---------- 本文
バトラー後藤裕子(2021) ちくま新書


<要約>

 近年のデジタルテクノロジーの発達および普及はめざましいが、他の先進国と比べると日本はデジタルテクノロジーの学校教育への導入に遅れとっている。テクノロジーは諸刃の剣とも言える。学習の効率を高め、広いネットワークを構築して創造性を高めるなど、大きな可能性を秘めている。一方でその使い方次第で、認知機能を衰えさせ、人間の学びを損ねる危険性もある。明確なビジョンがないままでの導入は、学びの質の貧困化と画一化につながりかねない。本書では、人間の持つ様々な能力の中で最も重要なものである言語に特に焦点を当てて、SNSやゲーム、AI、コロナ禍などの幅広い面から議論が展開されている。デジタルテクノロジーとの共存には、選択的・方略的な仕様が欠かせないと著者は結論付けている。また、テクノロジーへのアクセスの差、質の差の問題も見直すべきである。


<感想>

 デジタルテクノロジーは、いまや私たちの日常に溶け込んでいる。その時代においてテクノロジーと共存するためには、教育者や保護者をはじめとする大人たちがテクノロジーについてどれだけ正確に理解できているかという点が重要だと思った。同時に教育者や大人たちがどれほどテクノロジーへの正しい理解を持っているか、またどのように知識を広めるのかが、日本における問題だと考える。本書では例えば、SNSやゲームは有効な学習ツールになり得ると述べている。それらは子どもの学習や言語能力に良い影響を与えない、時間の無駄だと思っている大人がいるだろう。過剰依存は避けるべきだが、使い方やテクノロジーを自主的に使いこなせる知識と自律性を育てるにより可能になる。また、デジタル媒体は紙媒体より「読み」を複雑にし、読解力に影響するともあった。変化に柔軟に対応しながら、テクノロジーを有効に活用できる環境を作っていくべきだと考える。
--------------------
課題の指示>
1. 本文によると、本書が特に焦点を当てているのは何ですか。
2. 本文の「近年のデジタルテクノロジーの」から「を作っていくべきだと考える。」までを、両端も含めて一字一句そのまま書き写してください。
次の行は本文とは別の出典から取られています。
---------- 提供資料
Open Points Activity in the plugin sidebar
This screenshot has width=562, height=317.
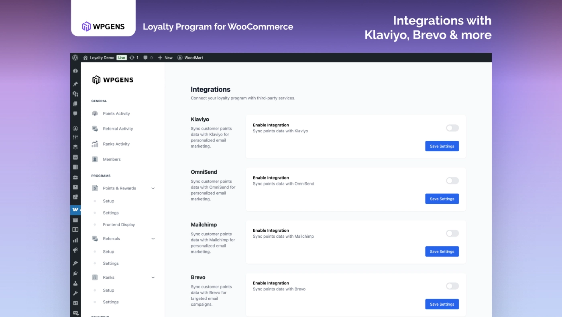coord(117,113)
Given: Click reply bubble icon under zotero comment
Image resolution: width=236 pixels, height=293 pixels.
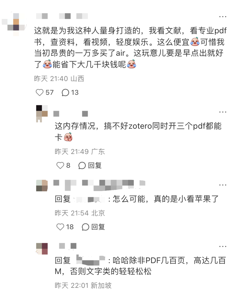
--------------------
設問別解答>
1. 人間の持つ様々な能力の中で最も重要なものである言語です。

2.
近年のデジタルテクノロジーの発達および普及はめざましいが、他の先進国と比べると日本はデジタルテクノロジーの学校教育への導入に遅れとっている。テクノロジーは諸刃の剣とも言える。学習の効率を高め、広いネットワークを構築して創造性を高めるなど、大きな可能性を秘めている。一方でその使い方次第で、認知機能を衰えさせ、人間の学びを損ねる危険性もある。明確なビジョンがないままでの導入は、学びの質の貧困化と画一化につながりかねない。本書では、人間の持つ様々な能力の中で最も重要なものである言語に特に焦点を当てて、SNSやゲーム、AI、コロナ禍などの幅広い面から議論が展開されている。デジタルテクノロジーとの共存には、選択的・方略的な仕様が欠かせないと著者は結論付けている。また、テクノロジーへのアクセスの差、質の差の問題も見直すべきである。


<感想>

 デジタルテクノロジーは、いまや私たちの日常に溶け込んでいる。その時代においてテクノロジーと共存するためには、教育者や保護者をはじめとする大人たちがテクノロジーについてどれだけ正確に理解できているかという点が重要だと思った。同時に教育者や大人たちがどれほどテクノロジーへの正しい理解を持っているか、またどのように知識を広めるのかが、日本における問題だと考える。本書では例えば、SNSやゲームは有効な学習ツールになり得ると述べている。それらは子どもの学習や言語能力に良い影響を与えない、時間の無駄だと思っている大人がいるだろう。過剰依存は避けるべきだが、使い方やテクノロジーを自主的に使いこなせる知識と自律性を育てるにより可能になる。また、デジタル媒体は紙媒体より「読み」を複雑にし、読解力に影響するともあった。変化に柔軟に対応しながら、テクノロジーを有効に活用できる環境を作っていくべきだと考える。